New Jersey Institute of Technology (Newark), New Jersey’s public polytechnic university, has implemented new software to better design future classes and predict enrollment and scholarship needs.
The software gives enrollment officials a better way to model and create classes that meet the university’s goals of increasing enrollment, elevating SAT and ACT scores, maintaining and increasing diversity in classes, and balancing scholarship expenses, according to Wendy W. Lin-Cook, associate provost for enrollment management and academic services.
The software the university is implementing was developed by Othot, a predictive and prescriptive analytic company based in Pittsburgh, Pa. Predictive analytics provide higher education institutions with insights into which students are most likely (or least likely) to enroll by analyzing historical student data. Many higher education institutions are using predictive analytics to better understand and optimize recruitment and retention.
Lin-Cook explains that NJIT had always been doing some predictive modeling in-house, but the school recognized that it didn’t have the expertise it needed to fully leverage the technique.

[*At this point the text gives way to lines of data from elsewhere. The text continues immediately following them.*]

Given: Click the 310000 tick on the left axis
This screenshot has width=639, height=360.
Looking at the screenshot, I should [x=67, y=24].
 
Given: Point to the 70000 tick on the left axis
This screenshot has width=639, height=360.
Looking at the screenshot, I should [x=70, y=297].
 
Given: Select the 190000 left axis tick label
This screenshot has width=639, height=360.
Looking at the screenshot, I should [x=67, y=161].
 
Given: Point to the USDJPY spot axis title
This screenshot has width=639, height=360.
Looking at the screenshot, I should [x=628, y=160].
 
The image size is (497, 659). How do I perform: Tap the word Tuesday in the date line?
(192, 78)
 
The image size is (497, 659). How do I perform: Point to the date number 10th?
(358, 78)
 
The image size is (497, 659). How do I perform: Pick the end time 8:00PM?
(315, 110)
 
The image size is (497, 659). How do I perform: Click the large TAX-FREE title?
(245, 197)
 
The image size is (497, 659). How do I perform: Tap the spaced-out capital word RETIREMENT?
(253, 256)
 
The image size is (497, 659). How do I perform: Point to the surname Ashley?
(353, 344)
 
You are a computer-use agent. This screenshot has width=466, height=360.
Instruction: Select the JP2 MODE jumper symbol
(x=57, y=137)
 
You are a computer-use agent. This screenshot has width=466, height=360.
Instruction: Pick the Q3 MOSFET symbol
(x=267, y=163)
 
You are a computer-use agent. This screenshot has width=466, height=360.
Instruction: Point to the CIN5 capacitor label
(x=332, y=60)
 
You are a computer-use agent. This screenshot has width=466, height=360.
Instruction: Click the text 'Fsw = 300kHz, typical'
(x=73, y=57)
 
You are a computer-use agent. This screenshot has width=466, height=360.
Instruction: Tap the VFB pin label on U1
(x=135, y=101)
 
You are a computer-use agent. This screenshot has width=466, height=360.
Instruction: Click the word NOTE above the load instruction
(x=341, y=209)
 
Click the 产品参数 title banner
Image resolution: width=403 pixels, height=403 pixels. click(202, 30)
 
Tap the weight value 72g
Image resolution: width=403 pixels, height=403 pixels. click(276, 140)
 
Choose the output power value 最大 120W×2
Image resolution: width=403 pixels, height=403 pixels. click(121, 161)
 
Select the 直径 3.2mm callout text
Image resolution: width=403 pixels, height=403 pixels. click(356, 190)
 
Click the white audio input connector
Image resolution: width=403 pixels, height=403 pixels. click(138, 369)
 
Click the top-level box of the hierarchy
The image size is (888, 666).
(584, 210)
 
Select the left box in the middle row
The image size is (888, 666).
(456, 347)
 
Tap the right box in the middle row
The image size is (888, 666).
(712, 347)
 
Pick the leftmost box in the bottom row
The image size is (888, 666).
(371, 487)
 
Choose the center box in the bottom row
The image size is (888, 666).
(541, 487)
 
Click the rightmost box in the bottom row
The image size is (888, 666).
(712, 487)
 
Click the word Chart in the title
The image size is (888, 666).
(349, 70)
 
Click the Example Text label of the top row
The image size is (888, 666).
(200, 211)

It did, however, have domain knowledge of enrollment.
“For a university like ours, it’s very important that we meet our enrollment targets, and we realize there are a lot of variables that go into influencing a student’s enrollment decision,” said Lin-Cook. “We understand what best practices are in the field, but we wanted to individualize them to NJIT. When we learned about the Othot product, we were very interested because it takes best practices and personalizes [them] to NJIT.
“Universities might want to give more scholarships for more quality students or students in some underperforming majors, majors that aren’t attracting enough enrollment,” she said. “In admissions, we have to balance our demographic profile so we have a diverse class of students from multiple locations and socioeconomic levels. There are many, many variables to consider.” Before getting the Othot software, Lin-Cook had difficulty taking all the demographics into account because there were too many variables.
The product helps universities identify the variables that will increase student yield, Lin-Cook said. And knowing those variables has enabled NJIT to target and craft class sizes and to quantify the types of students the school is looking for. “Enrollment management is very much a guessing game. I have to know a year and a half ahead of time what my future class will be. We need to make sure the class meets size requirements, quality requirements and revenue projections. So, I have to build my enrollment funnels through the process and monitor the numbers at every stage, so I will hit my end target.”
The software also allows Lin-Cook to play with the variables and predict what would happen if she changed one or more of them, before committing to a course of action. “I can test the models before I act. So what I do becomes a more calculated action.”
She noted that NJIT not only wants to enroll students, but to accept students while still reaching its revenue targets. “To do that, we need to make sure we are not overspending on scholarships and offering too much. So, when we review each student’s admissions information, we determine his or her likelihood of coming to NJIT, and then project the appropriate scholarship package. These are calculations that we previously did manually, and it was very difficult to do,” Lin-Cook explained.
“Othot was unique in projecting expected revenue and scholarship spending,” she said. “While other products we looked at allowed us to create a strategy at the beginning of the cycle, they didn’t give us support throughout the cycle. With this product, anytime we have problems we keep running those projections and adjust our course of action.” Lin-Cook and Othot also collaborated on a customized financial aid matrix to help NJIT allocate aid funding more efficiently.